We have the following specific goals:
- Determine the variability in the contributions of three genetically polymorphic enzymes (CYP2C9, CYP2D6 and CYP3A) to tamoxifen metabolism in human liver microsomes and in isolated human hepatocytes;
- Based on our preliminary data that has demonstrated changes in an active metabolite of tamoxifen that are predicted by CYP2D6 genotype, we will test the hypothesis that pharmacogenetic variants influence the efficacy and toxicity of tamoxifen through analysis of tamoxifen concentrations and metabolic genotypes in patients enrolled in a prospective trial. This trial includes the measurement of lipid, coagulation and bone parameters in 300 patients prescribed tamoxifen to treat or prevent breast cancer who will be genotyped for variants in CYP isoforms, as well as both estrogen receptors, endothelial NO synthase, aromatase, and a number of other, specific candidate genes. To address the problem of using multiple variables as predictors, we have developed and proposed specific statistical methodology involving the use of variable selection and the false discovery rate, to allow us to determine the best pattern of predictive genotypes;
- Test the hypothesis that genetics alter the toxicity of tamoxifen by testing the hypothesis that genetic polymorphisms that influence the metabolism of tamoxifen change the incidence of hot flashes that occur after administration of the drug.

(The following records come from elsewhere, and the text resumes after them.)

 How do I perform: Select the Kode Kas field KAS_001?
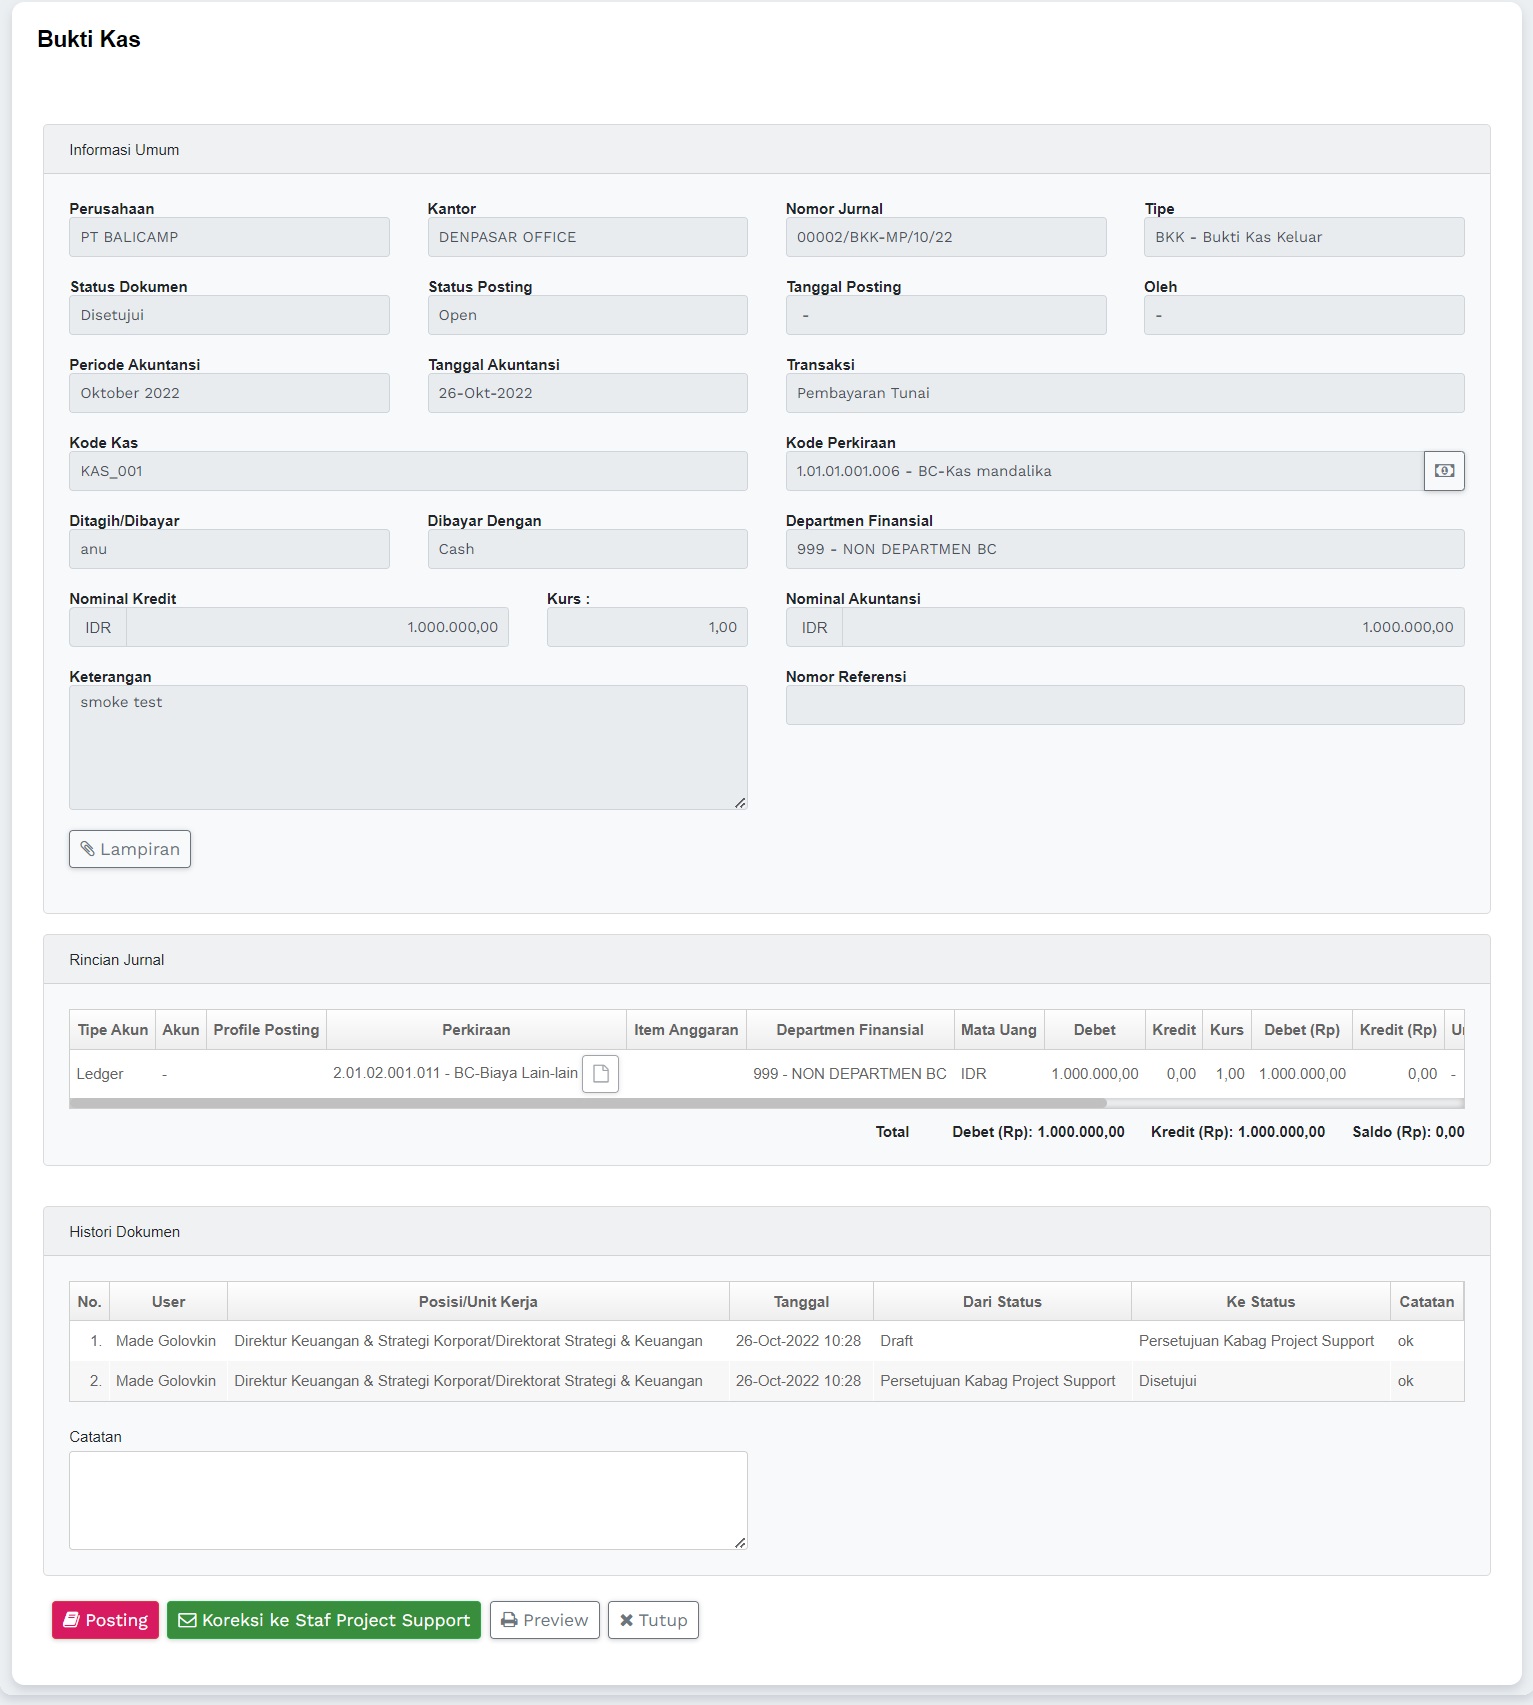pyautogui.click(x=407, y=471)
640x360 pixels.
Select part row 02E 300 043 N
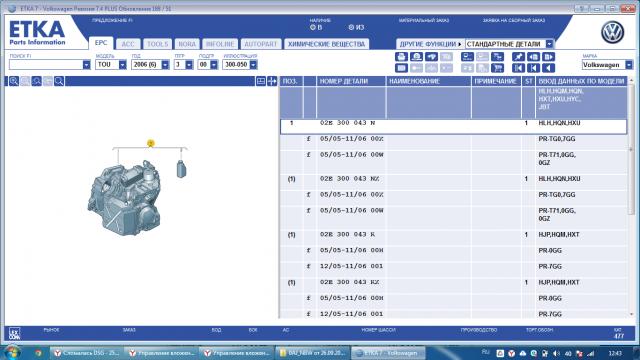453,127
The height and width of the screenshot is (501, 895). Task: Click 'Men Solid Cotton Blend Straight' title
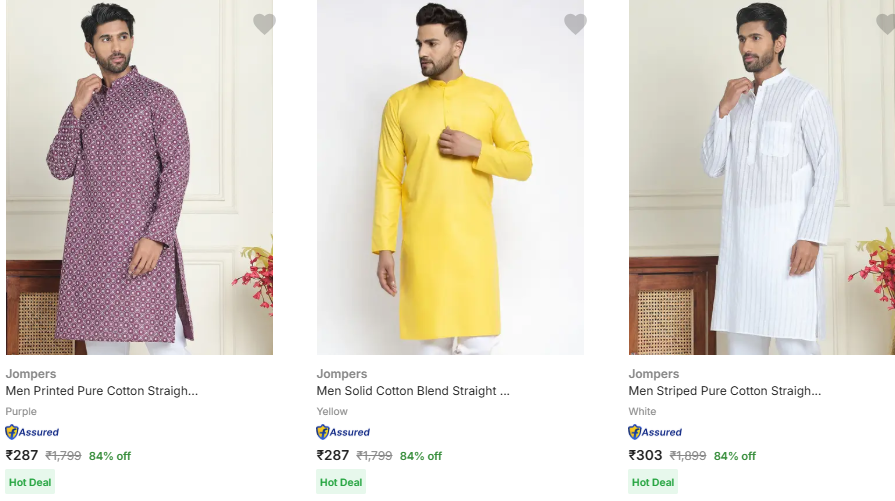click(x=413, y=391)
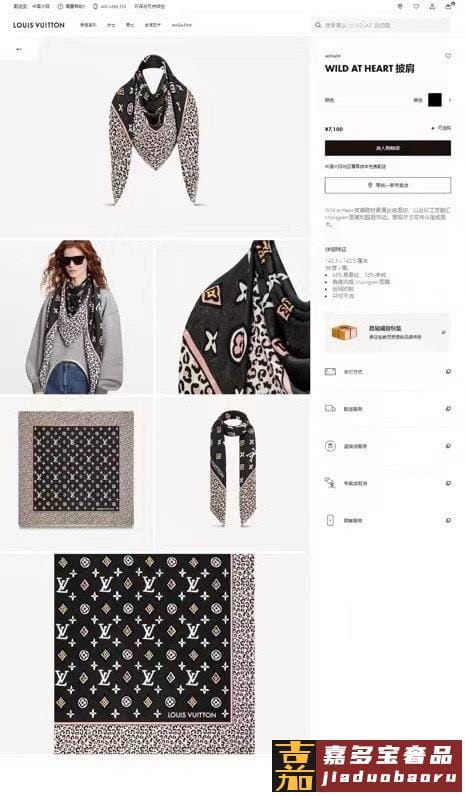Open the header wishlist heart icon
Viewport: 465px width, 796px height.
[416, 7]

While these studies are focused on tamoxifen, all other SERMs, including estrogen itself alter bone, lipid, coagulation and mitotic parameters to varying degrees, and these data have considerable relevance to the current controversies surrounding
the use of estrogen as hormone replacement therapy. The multiple pharmacogenetic influences on these measures of individual effect will be analyzed to determine the pharmacogenetic profile of subjects most likely to experience efficacy, or to experience adverse effects from this important class of medicines: drugs that are used to treat a wide variety of the most common diseases affecting women.